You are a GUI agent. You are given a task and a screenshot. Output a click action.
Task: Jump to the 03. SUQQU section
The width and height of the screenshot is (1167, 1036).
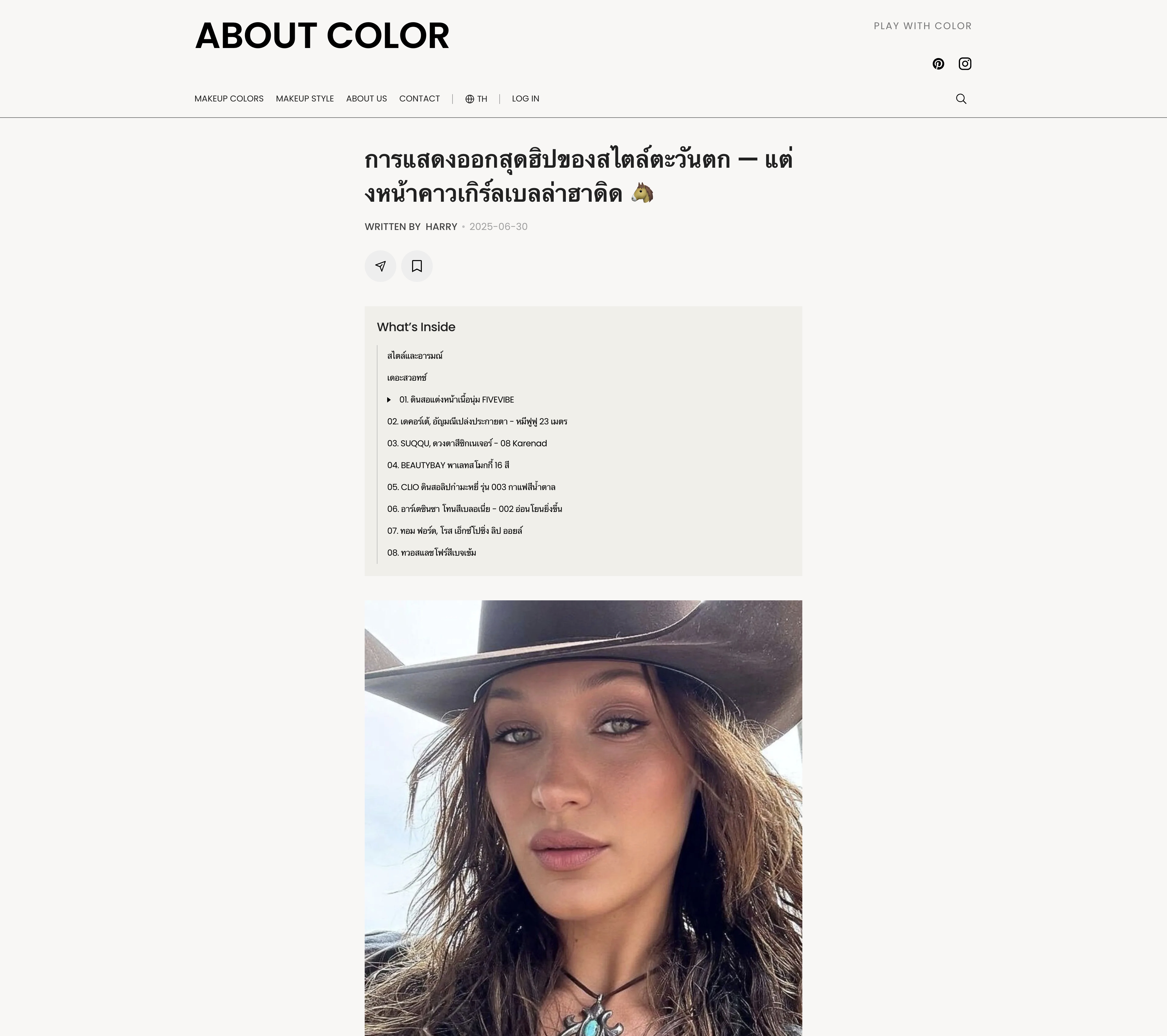pos(467,444)

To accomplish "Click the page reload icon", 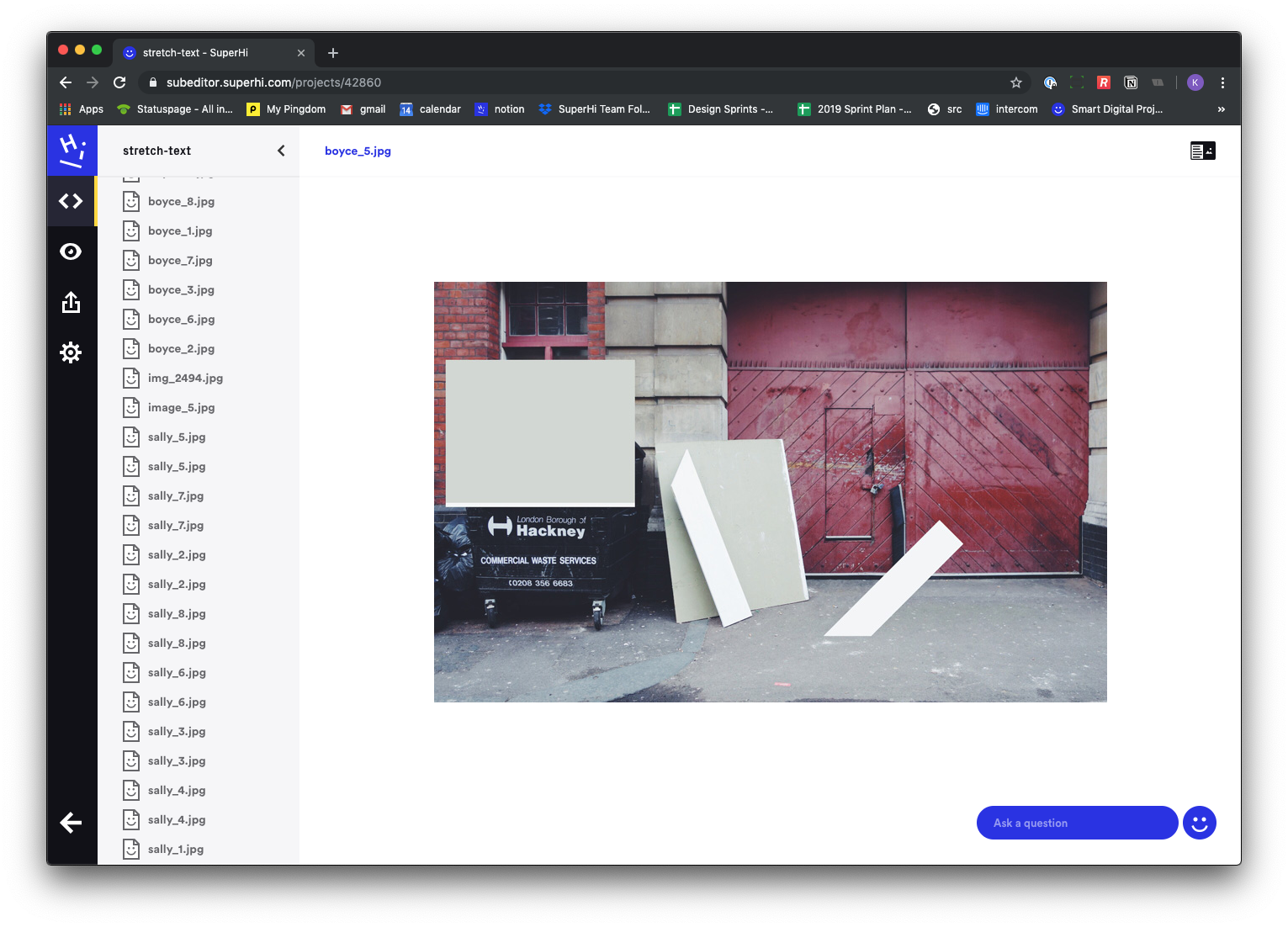I will pos(119,82).
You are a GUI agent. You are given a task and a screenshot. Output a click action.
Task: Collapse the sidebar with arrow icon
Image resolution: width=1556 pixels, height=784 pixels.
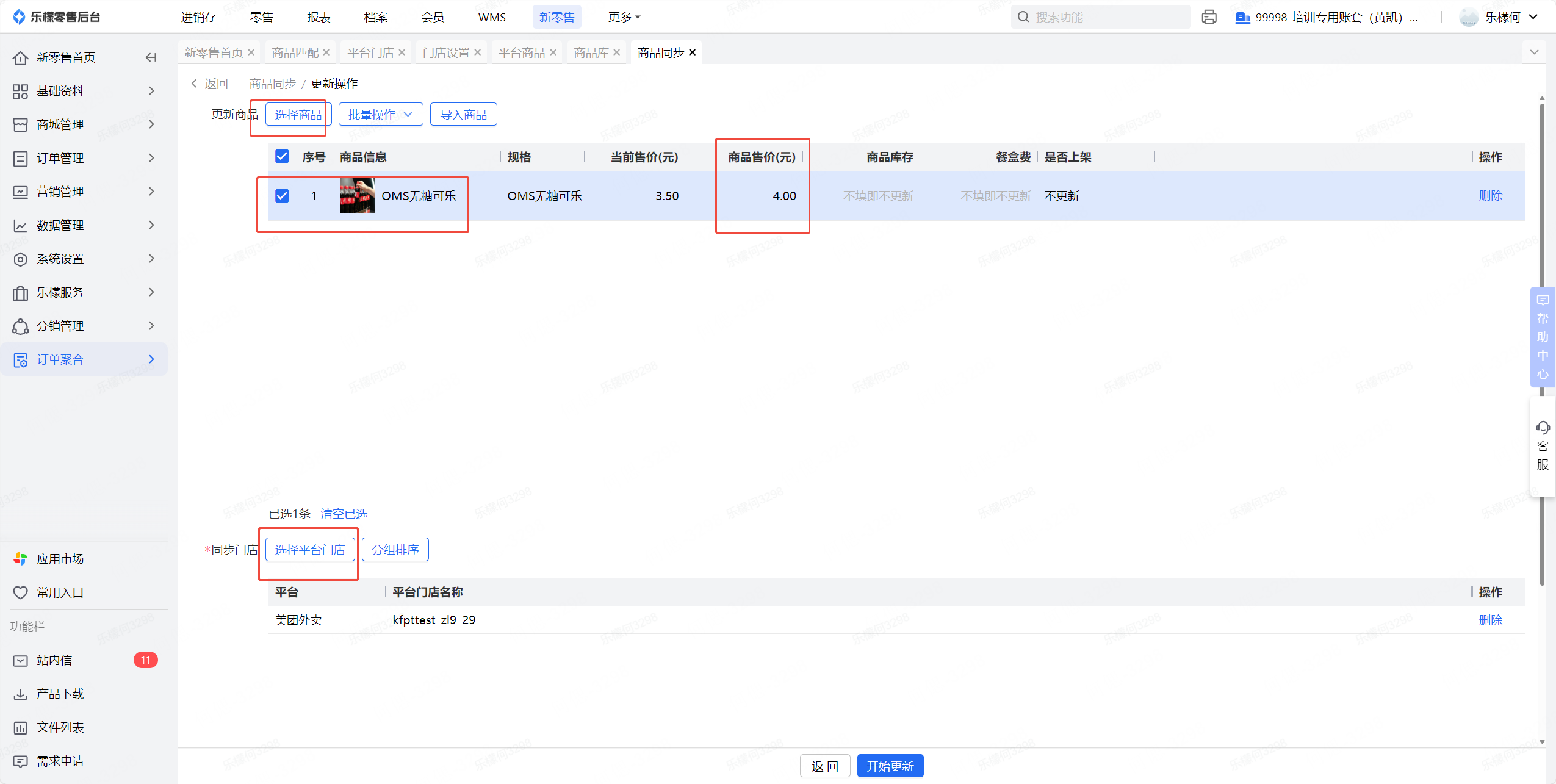pos(151,57)
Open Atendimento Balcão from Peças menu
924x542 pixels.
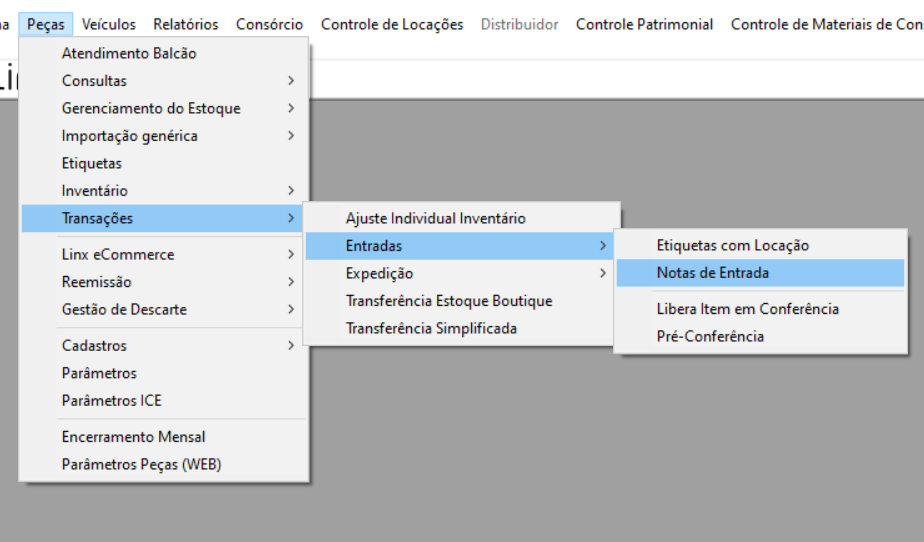click(129, 54)
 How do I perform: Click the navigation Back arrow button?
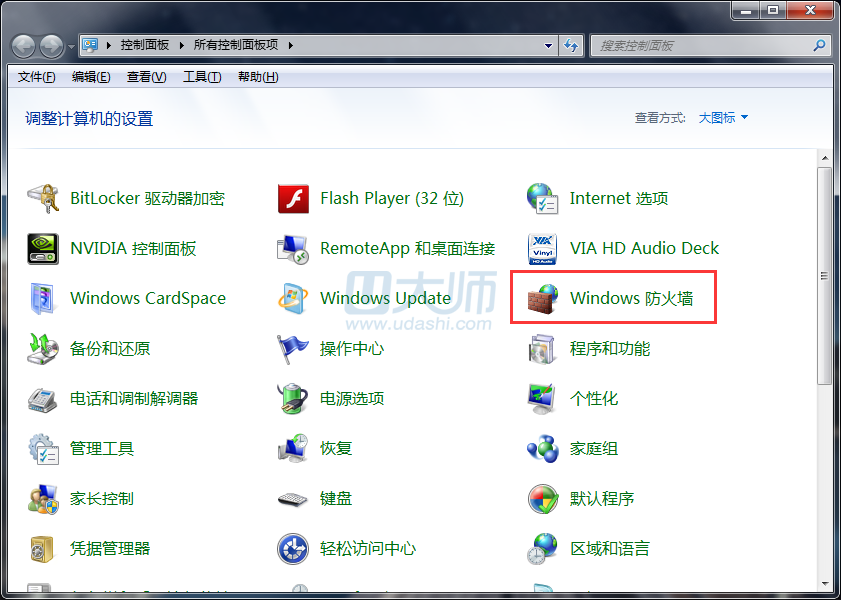pos(24,45)
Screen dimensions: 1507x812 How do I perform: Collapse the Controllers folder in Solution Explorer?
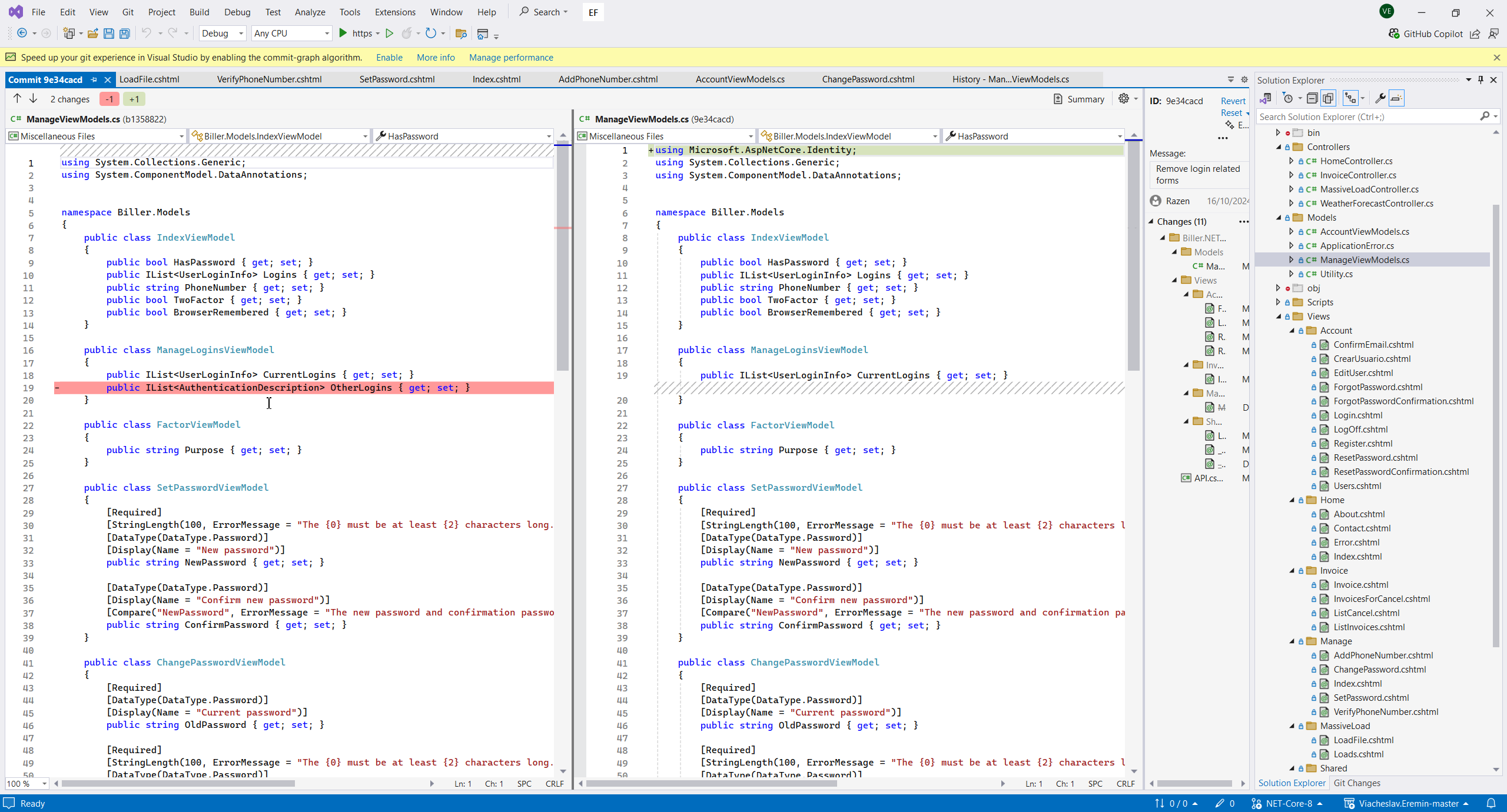1279,147
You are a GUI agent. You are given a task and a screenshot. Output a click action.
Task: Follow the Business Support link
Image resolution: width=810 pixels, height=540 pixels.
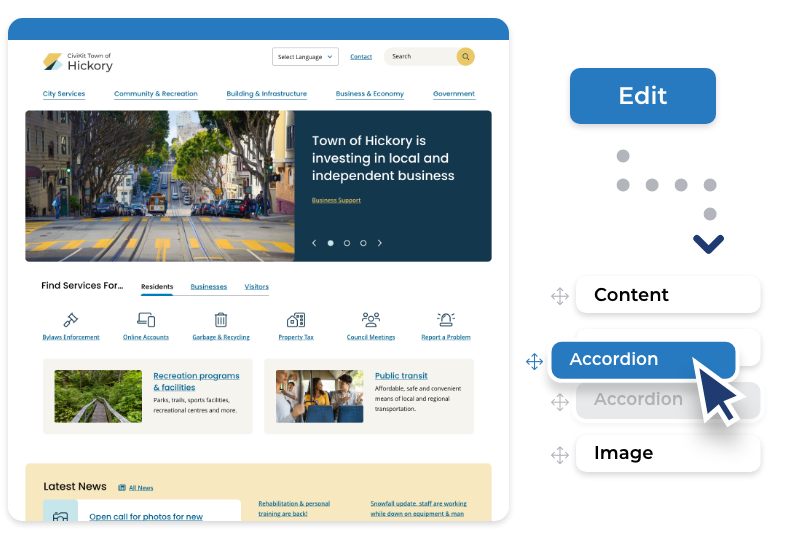(x=336, y=201)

----

__DESCRIPTION OF THE TASK__: Find every line in the items above that contains the string "arrow" and copy each of those lines. Only matches with the same uppercase and lowercase letters count.

__COMPLETE RESPONSE__:
Task: Collapse the sidebar with arrow icon
 How do I perform: Click the navigation Back arrow button?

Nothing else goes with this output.